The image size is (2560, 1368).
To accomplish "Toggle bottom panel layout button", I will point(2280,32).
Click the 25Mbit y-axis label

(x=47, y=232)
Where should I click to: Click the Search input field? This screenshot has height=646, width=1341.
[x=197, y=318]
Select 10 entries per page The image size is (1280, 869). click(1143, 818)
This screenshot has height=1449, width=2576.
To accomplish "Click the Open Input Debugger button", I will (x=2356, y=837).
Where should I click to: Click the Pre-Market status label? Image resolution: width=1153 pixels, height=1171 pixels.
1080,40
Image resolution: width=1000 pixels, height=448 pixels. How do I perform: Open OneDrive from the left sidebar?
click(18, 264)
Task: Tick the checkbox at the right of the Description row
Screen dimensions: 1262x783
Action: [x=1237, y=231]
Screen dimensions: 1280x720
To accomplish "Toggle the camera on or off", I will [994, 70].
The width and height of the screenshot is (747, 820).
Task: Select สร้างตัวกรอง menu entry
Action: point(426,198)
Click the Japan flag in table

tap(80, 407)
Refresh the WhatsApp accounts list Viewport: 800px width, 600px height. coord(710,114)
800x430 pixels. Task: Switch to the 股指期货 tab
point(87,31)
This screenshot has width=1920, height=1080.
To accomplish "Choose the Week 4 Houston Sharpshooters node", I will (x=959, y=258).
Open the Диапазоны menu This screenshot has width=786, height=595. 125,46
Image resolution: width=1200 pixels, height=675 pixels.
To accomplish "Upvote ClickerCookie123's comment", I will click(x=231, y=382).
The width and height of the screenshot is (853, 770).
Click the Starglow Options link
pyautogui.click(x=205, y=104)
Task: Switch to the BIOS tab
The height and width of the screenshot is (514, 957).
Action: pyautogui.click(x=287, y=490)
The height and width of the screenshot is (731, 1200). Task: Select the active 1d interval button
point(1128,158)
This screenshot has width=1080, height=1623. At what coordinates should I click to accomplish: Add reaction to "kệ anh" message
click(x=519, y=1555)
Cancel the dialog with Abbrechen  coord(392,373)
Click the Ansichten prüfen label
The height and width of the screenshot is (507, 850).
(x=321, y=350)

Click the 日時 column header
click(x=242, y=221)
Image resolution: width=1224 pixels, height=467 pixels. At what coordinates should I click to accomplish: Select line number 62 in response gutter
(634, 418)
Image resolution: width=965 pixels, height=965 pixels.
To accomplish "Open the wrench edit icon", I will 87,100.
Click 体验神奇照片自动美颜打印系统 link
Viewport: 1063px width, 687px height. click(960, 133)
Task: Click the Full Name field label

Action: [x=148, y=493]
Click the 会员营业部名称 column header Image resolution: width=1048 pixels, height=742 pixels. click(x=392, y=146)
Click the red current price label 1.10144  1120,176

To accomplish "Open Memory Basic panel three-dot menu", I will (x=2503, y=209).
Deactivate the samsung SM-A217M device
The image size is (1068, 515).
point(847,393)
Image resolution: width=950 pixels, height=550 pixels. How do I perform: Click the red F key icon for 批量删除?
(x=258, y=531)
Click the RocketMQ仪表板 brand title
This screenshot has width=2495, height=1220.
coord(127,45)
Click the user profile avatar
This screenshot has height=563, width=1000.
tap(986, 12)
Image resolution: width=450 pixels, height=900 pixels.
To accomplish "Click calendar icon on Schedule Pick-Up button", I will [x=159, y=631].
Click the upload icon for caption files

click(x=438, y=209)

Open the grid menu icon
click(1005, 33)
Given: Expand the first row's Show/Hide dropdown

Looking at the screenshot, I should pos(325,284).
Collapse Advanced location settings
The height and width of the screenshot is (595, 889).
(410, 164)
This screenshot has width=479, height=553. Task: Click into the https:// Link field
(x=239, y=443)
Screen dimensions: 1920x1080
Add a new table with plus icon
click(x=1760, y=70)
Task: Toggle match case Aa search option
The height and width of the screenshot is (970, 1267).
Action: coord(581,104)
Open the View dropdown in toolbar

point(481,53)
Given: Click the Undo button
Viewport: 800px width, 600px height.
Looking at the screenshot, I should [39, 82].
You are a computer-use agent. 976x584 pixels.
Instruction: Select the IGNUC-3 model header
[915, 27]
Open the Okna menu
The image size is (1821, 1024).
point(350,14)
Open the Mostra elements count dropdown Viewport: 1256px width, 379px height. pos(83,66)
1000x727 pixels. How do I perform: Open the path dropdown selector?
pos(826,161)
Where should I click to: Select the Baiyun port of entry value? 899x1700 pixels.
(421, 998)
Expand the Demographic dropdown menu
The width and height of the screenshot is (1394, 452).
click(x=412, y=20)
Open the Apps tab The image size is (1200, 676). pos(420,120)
______________________________
### OBJECTIVE
Reproduce every one of the lines above verbatim.

### ANSWER TO THIS EXERCISE
The image size is (2560, 1368).
To accomplish "Toggle bottom panel layout button", I will point(2280,32).
Click the 25Mbit y-axis label

(x=47, y=232)
Where should I click to: Click the Search input field? This screenshot has height=646, width=1341.
[x=197, y=318]
Select 10 entries per page The image size is (1280, 869). click(1143, 818)
This screenshot has height=1449, width=2576.
To accomplish "Click the Open Input Debugger button", I will (x=2356, y=837).
Where should I click to: Click the Pre-Market status label? Image resolution: width=1153 pixels, height=1171 pixels.
1080,40
Image resolution: width=1000 pixels, height=448 pixels. How do I perform: Open OneDrive from the left sidebar?
click(18, 264)
Task: Tick the checkbox at the right of the Description row
Screen dimensions: 1262x783
Action: [x=1237, y=231]
Screen dimensions: 1280x720
To accomplish "Toggle the camera on or off", I will [994, 70].
The width and height of the screenshot is (747, 820).
Task: Select สร้างตัวกรอง menu entry
Action: point(426,198)
Click the Japan flag in table

tap(80, 407)
Refresh the WhatsApp accounts list Viewport: 800px width, 600px height. coord(710,114)
800x430 pixels. Task: Switch to the 股指期货 tab
point(87,31)
This screenshot has width=1920, height=1080.
To accomplish "Choose the Week 4 Houston Sharpshooters node", I will (x=959, y=258).
Open the Диапазоны menu This screenshot has width=786, height=595. 125,46
Image resolution: width=1200 pixels, height=675 pixels.
To accomplish "Upvote ClickerCookie123's comment", I will click(x=231, y=382).
The width and height of the screenshot is (853, 770).
Click the Starglow Options link
pyautogui.click(x=205, y=104)
Task: Switch to the BIOS tab
The height and width of the screenshot is (514, 957).
Action: pyautogui.click(x=287, y=490)
The height and width of the screenshot is (731, 1200). Task: Select the active 1d interval button
point(1128,158)
This screenshot has width=1080, height=1623. At what coordinates should I click to accomplish: Add reaction to "kệ anh" message
click(x=519, y=1555)
Cancel the dialog with Abbrechen  coord(392,373)
Click the Ansichten prüfen label
The height and width of the screenshot is (507, 850).
(x=321, y=350)

Click the 日時 column header
click(x=242, y=221)
Image resolution: width=1224 pixels, height=467 pixels. At what coordinates should I click to accomplish: Select line number 62 in response gutter
(634, 418)
Image resolution: width=965 pixels, height=965 pixels.
To accomplish "Open the wrench edit icon", I will 87,100.
Click 体验神奇照片自动美颜打印系统 link
Viewport: 1063px width, 687px height. click(960, 133)
Task: Click the Full Name field label

Action: [x=148, y=493]
Click the 会员营业部名称 column header Image resolution: width=1048 pixels, height=742 pixels. click(x=392, y=146)
Click the red current price label 1.10144  1120,176

To accomplish "Open Memory Basic panel three-dot menu", I will (x=2503, y=209).
Deactivate the samsung SM-A217M device
The image size is (1068, 515).
point(847,393)
Image resolution: width=950 pixels, height=550 pixels. How do I perform: Click the red F key icon for 批量删除?
(x=258, y=531)
Click the RocketMQ仪表板 brand title
This screenshot has width=2495, height=1220.
coord(127,45)
Click the user profile avatar
This screenshot has height=563, width=1000.
tap(986, 12)
Image resolution: width=450 pixels, height=900 pixels.
To accomplish "Click calendar icon on Schedule Pick-Up button", I will [x=159, y=631].
Click the upload icon for caption files

click(x=438, y=209)

Open the grid menu icon
click(1005, 33)
Given: Expand the first row's Show/Hide dropdown

Looking at the screenshot, I should pos(325,284).
Collapse Advanced location settings
The height and width of the screenshot is (595, 889).
(410, 164)
This screenshot has width=479, height=553. Task: Click into the https:// Link field
(x=239, y=443)
Screen dimensions: 1920x1080
Add a new table with plus icon
click(x=1760, y=70)
Task: Toggle match case Aa search option
The height and width of the screenshot is (970, 1267).
Action: coord(581,104)
Open the View dropdown in toolbar

point(481,53)
Given: Click the Undo button
Viewport: 800px width, 600px height.
Looking at the screenshot, I should [39, 82].
You are a computer-use agent. 976x584 pixels.
Instruction: Select the IGNUC-3 model header
[915, 27]
Open the Okna menu
The image size is (1821, 1024).
point(350,14)
Open the Mostra elements count dropdown Viewport: 1256px width, 379px height. pos(83,66)
1000x727 pixels. How do I perform: Open the path dropdown selector?
pos(826,161)
Where should I click to: Select the Baiyun port of entry value? 899x1700 pixels.
(421, 998)
Expand the Demographic dropdown menu
The width and height of the screenshot is (1394, 452).
click(x=412, y=20)
Open the Apps tab The image size is (1200, 676). pos(420,120)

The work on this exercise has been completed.